Certainly. Dr. Kevorkian brought the issue of physician-assisted suicide to the forefront of the American public’s mind. His methods were crude and often offensive, but he forced American society to debate the desirability of physician-assisted suicide and shed light on longstanding practices that were occurring regularly, albeit behind the scenes. His crusade was undoubtedly a big impetus behind passage of laws in Oregon and Washington that have legalized physician-assisted suicide. But it was also a backstory in the Supreme Court’s decisions in 1997 denying recognition of a constitutional right to physician-assisted suicide.
You write about heads cryogenically preserved in the hope that they may one day be reattached to a clone or robotic body. What issues would society face?
If the essence of our “personhood” is defined by a functioning brain, then the successful unfreezing of a cryogenically preserved head (or just brain) would imply that the person previously declared legally dead is no longer so. How the law would be able to accommodate such a resurrection is an open question.
What are the implications of the case of Zach Dunlap?
The 21-year-old suffered a traumatic brain injury in 2008. He was declared brain dead in the hospital, and doctors began preparing to harvest his organs. Zach heard all of it because he was conscious but unable to speak. Fortunately for Zach, two of his cousins, both nurses, were in the room and able to demonstrate that he was responding to pain. The preparations for harvesting were stopped. Forty-eight days later, Zach went home, substantially recovered.
As the book shows, Zach’s story isn’t isolated. Misdiagnoses of brain death are more common than the medical profession admits. Although still relatively rare, they do occur, and the potential consequences are obviously devastating. The pressure to obtain harvestable organs reinforces the impression that an abundance of caution is warranted in making these diagnoses.
In your book, doctors don’t come across as the best advocates for people facing life and death questions. Who, then, is?
The patients and the patients’ loved ones are the best advocates, by far. They are in the best position to be objective and have appropriate knowledge about the patient’s values and preferences.
I’m a huge advocate of advance directives such as living wills and durable healthcare powers of attorney, but they must be drafted with the goal of effectuating the patient’s own wishes – and without any pressure whatsoever.
Why devote the end of your book to scientific research and treatment?
Because the research and treatment of severe neurological disabilities – such as the persistent vegetative state, the locked-in syndrome and the newly discovered minimally conscious state – reveal that our understanding of the brain is, currently, rudimentary at best.
Because the legal definition of death has been expanded in the last 50 years to include brain death, it’s critically important that we understand what brain death is and what it isn’t. As it’s turning out, there are many more people with some awareness of their surroundings than previously understood. In my mind, this urges great caution in considering proposals to expand the definition of brain death.
Given all of this, is there an essential question we should ask ourselves when considering an advance directive?

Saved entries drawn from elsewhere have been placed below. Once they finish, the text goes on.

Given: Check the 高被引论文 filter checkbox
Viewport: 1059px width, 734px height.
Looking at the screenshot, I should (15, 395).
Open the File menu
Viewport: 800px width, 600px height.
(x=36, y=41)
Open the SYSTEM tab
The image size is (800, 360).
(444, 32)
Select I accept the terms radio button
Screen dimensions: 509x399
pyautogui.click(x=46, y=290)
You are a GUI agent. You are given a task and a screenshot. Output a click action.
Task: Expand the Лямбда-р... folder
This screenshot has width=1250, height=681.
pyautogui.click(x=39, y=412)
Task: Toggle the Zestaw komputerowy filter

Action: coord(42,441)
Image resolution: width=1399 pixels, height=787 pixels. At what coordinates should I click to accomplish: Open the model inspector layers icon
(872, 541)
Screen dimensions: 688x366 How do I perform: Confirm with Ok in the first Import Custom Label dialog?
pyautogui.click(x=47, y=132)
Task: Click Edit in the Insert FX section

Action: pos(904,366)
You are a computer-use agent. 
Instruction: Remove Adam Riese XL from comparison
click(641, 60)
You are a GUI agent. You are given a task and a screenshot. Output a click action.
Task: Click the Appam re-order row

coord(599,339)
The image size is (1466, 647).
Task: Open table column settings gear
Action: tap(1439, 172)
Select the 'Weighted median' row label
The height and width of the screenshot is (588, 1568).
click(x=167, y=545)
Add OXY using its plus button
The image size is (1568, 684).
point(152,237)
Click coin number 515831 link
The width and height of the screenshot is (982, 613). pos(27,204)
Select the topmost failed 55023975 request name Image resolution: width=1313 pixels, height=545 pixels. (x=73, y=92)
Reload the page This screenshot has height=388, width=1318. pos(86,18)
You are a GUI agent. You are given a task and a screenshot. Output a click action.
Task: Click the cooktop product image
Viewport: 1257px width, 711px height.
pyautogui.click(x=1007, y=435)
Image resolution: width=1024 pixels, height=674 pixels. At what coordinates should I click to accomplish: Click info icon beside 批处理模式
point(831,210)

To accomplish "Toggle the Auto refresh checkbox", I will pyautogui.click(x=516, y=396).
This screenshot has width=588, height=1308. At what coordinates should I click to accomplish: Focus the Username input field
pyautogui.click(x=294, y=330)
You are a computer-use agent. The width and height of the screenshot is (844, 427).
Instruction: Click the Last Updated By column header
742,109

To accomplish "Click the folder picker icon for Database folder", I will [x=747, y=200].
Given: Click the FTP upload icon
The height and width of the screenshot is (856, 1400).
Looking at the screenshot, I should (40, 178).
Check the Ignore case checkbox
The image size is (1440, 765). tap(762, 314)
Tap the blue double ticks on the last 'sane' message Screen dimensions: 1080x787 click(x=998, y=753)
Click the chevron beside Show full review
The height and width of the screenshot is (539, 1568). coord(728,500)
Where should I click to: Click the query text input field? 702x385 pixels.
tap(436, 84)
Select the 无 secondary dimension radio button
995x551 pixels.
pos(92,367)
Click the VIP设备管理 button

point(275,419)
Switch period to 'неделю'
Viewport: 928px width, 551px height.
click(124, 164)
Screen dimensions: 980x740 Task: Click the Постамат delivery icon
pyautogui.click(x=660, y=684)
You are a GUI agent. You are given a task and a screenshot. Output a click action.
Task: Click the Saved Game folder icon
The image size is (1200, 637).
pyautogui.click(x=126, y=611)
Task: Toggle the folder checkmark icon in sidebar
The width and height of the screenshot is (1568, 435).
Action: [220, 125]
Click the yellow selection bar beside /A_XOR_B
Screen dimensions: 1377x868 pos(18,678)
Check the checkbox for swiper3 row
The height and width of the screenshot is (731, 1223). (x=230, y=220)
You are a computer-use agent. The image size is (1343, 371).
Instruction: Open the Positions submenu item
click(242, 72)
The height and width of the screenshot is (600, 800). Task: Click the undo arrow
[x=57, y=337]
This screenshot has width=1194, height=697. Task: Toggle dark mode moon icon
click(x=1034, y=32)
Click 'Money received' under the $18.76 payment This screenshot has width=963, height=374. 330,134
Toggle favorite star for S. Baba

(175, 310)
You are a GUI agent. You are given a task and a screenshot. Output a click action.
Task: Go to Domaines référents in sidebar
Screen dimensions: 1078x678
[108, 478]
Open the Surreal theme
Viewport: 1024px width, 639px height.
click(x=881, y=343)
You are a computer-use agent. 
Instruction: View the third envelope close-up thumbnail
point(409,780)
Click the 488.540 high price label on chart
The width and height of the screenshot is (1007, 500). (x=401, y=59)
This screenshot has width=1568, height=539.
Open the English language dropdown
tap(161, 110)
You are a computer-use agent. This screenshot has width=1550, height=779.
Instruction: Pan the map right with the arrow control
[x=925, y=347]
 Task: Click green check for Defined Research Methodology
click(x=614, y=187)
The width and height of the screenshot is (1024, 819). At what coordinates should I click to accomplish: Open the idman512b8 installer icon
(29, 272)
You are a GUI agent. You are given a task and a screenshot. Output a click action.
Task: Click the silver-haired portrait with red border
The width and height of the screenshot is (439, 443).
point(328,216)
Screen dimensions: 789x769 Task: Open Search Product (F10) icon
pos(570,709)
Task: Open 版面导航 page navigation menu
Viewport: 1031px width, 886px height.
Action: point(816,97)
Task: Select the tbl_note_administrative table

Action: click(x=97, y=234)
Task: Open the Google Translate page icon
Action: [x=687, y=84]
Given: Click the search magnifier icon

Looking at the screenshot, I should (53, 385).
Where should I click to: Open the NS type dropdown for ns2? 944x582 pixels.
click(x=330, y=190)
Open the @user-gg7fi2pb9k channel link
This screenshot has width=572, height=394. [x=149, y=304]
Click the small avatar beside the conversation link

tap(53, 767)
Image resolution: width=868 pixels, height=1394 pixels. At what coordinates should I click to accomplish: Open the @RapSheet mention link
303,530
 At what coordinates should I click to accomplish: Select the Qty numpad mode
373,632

Boy, that’s a tough question. Death is such a personal moment. I think the most important thing for anyone to think about is this: Would you rather be extremely disabled and alive, or dead? It’s actually a much harder question to answer than you might think, particularly if (like me), you are aware of data showing that extremely disabled individuals…actually self-report a relatively high quality of life.An extended version of this interview appeared originally in the Winter 2011-12 issue of FIU Magazine.